Examine the records and identify each line that includes the string "heading". Copy those lines.

[Source data]
┌────────

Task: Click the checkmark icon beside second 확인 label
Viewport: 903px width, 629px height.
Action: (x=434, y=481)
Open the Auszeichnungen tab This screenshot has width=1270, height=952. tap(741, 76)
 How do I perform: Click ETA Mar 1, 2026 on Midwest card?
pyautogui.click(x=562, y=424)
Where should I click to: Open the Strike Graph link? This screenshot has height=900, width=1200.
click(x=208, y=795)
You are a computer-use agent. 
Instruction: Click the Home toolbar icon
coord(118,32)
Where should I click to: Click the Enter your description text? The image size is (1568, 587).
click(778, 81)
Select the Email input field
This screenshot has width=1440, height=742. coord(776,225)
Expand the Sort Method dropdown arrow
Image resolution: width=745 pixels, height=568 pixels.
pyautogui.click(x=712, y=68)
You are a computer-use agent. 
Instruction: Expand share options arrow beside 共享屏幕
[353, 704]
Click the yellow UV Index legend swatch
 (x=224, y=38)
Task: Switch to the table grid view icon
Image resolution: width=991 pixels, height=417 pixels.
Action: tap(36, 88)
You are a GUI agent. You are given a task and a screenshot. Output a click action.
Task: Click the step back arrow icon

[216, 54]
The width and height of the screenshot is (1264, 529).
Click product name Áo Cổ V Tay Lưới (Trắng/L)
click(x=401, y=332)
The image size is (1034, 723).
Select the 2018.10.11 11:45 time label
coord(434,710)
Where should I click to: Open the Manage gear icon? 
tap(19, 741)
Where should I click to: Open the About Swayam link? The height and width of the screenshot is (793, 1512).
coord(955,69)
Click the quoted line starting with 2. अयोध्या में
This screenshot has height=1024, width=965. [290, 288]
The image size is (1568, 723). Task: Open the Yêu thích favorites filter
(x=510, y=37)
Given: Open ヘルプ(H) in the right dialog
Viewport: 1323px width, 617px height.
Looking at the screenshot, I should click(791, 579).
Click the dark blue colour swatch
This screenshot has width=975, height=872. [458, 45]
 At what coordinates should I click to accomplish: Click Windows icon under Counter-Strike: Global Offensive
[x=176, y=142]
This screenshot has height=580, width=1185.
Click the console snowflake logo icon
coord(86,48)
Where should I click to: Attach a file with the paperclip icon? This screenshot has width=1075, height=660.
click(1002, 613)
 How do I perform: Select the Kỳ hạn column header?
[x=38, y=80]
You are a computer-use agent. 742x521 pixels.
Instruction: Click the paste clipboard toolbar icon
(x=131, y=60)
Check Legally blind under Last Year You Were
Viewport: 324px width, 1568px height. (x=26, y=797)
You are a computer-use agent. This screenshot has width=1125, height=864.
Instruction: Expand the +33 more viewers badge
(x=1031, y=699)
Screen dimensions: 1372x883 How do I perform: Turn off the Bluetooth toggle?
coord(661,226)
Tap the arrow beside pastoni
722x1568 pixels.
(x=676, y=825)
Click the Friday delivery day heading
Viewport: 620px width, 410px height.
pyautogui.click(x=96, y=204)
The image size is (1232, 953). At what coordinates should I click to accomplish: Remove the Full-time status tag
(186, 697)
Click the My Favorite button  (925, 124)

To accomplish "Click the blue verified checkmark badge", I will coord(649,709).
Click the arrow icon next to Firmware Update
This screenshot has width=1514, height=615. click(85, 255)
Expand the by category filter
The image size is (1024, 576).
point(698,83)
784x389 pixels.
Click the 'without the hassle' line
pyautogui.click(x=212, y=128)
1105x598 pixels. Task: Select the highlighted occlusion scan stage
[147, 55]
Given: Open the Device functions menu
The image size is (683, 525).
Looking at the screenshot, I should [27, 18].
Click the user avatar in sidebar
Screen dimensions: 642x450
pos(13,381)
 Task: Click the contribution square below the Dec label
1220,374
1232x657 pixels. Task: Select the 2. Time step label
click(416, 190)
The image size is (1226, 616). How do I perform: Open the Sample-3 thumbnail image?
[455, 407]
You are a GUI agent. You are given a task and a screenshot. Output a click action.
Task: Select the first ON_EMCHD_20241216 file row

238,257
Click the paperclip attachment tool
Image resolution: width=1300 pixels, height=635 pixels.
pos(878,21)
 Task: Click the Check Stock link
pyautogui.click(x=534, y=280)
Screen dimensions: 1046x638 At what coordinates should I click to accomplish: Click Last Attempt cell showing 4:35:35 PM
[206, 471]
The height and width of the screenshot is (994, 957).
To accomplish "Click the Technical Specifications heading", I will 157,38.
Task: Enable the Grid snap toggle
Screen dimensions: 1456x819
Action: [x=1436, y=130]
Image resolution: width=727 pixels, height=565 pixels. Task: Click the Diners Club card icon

└────────

• ANSWER BELOW
Click the Friday delivery day heading
To accomplish "Click the Technical Specifications heading", I will 157,38.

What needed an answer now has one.